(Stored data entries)
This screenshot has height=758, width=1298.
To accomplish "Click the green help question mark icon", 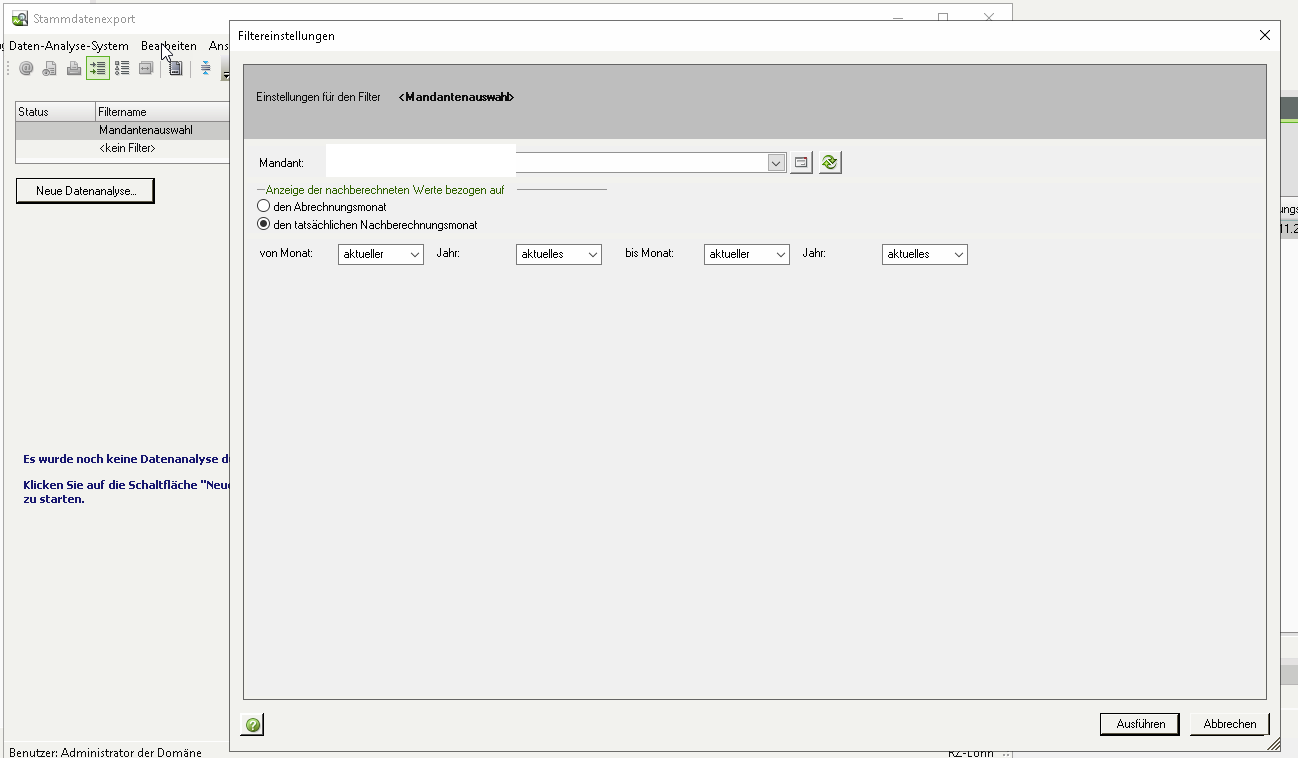I will point(253,725).
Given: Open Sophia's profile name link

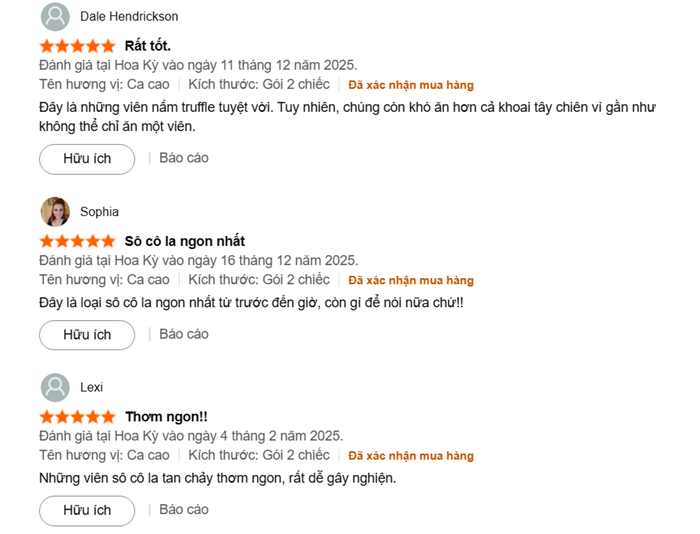Looking at the screenshot, I should coord(99,212).
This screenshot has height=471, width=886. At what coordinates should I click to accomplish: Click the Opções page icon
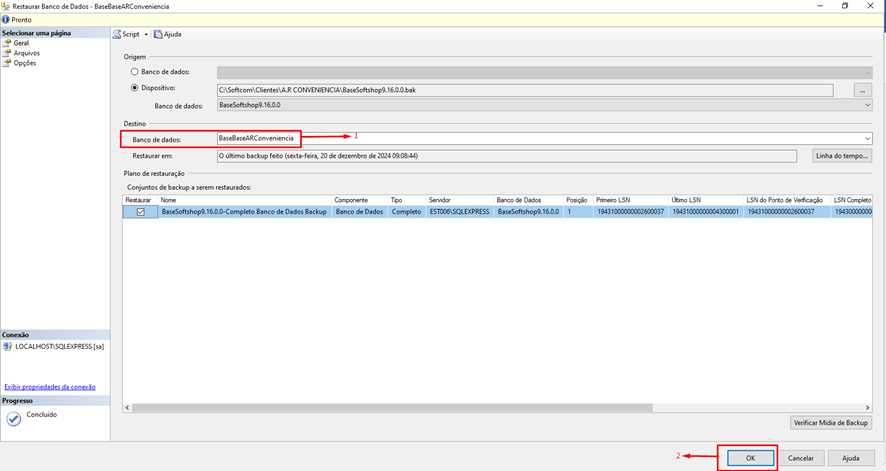pos(7,63)
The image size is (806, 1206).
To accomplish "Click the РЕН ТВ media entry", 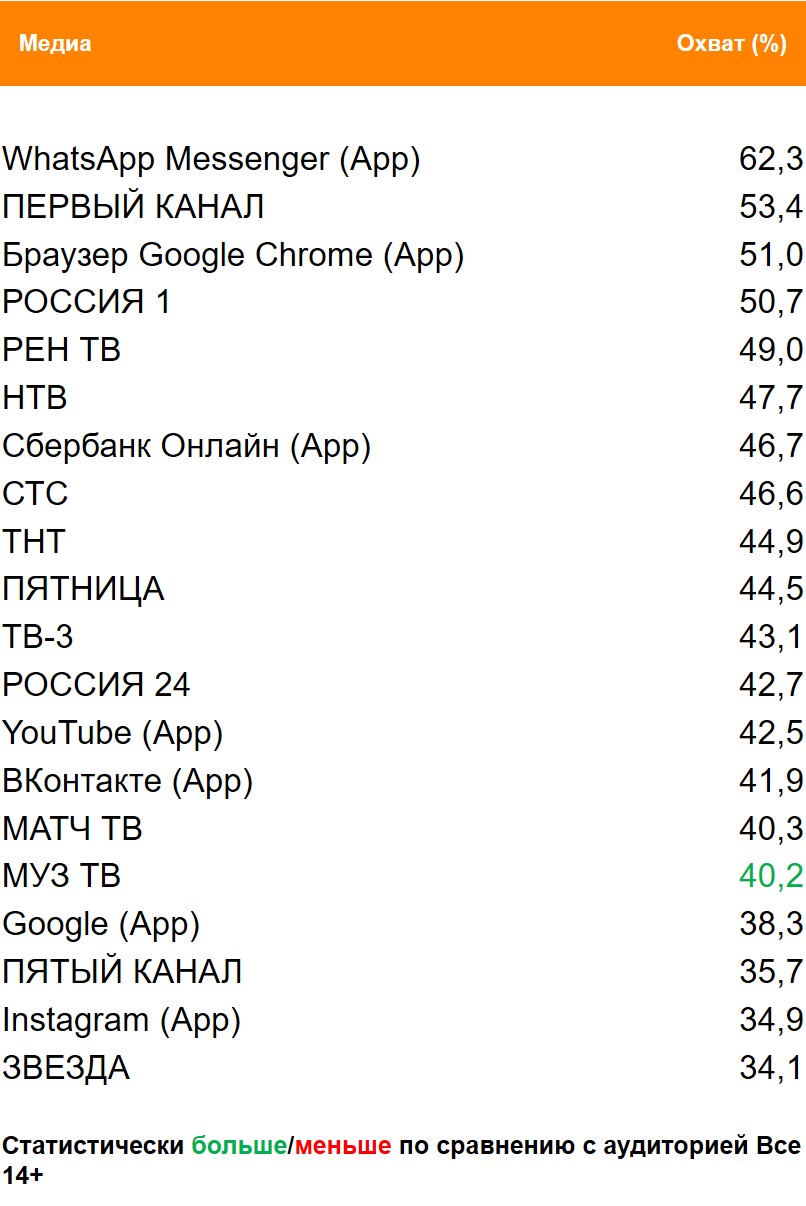I will [61, 350].
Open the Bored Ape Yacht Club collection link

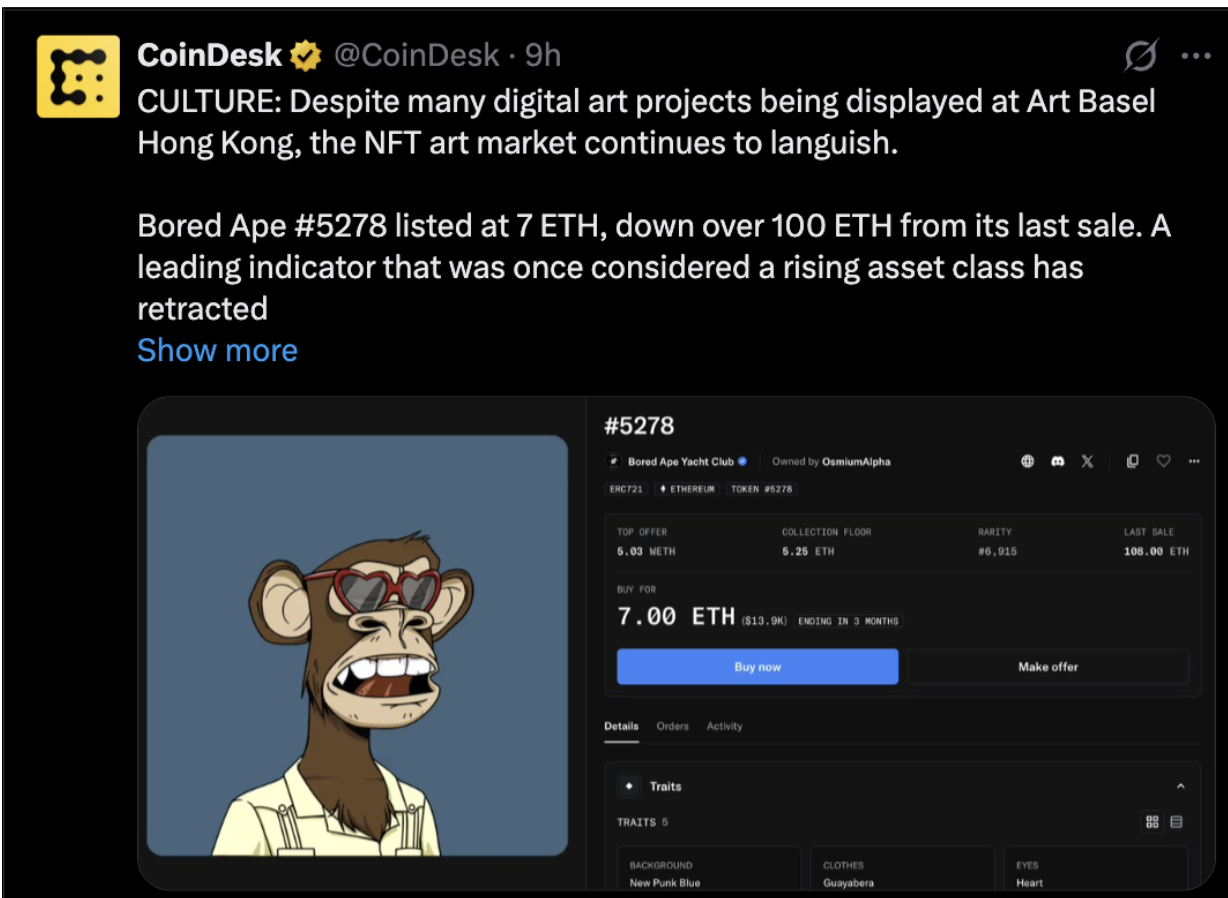pos(680,462)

- **PROBLEM**: Output exactly the lines above, beginning at the one with "Given: Open Sophia's profile name link" and stopping after the one with "The image size is (806, 1206).". Pictures are to be omitted.

- **WRITTEN REPLY**:
Given: Open Sophia's profile name link

Looking at the screenshot, I should coord(99,212).
This screenshot has height=471, width=886. At what coordinates should I click to accomplish: Click the Opções page icon
pos(7,63)
The image size is (806, 1206).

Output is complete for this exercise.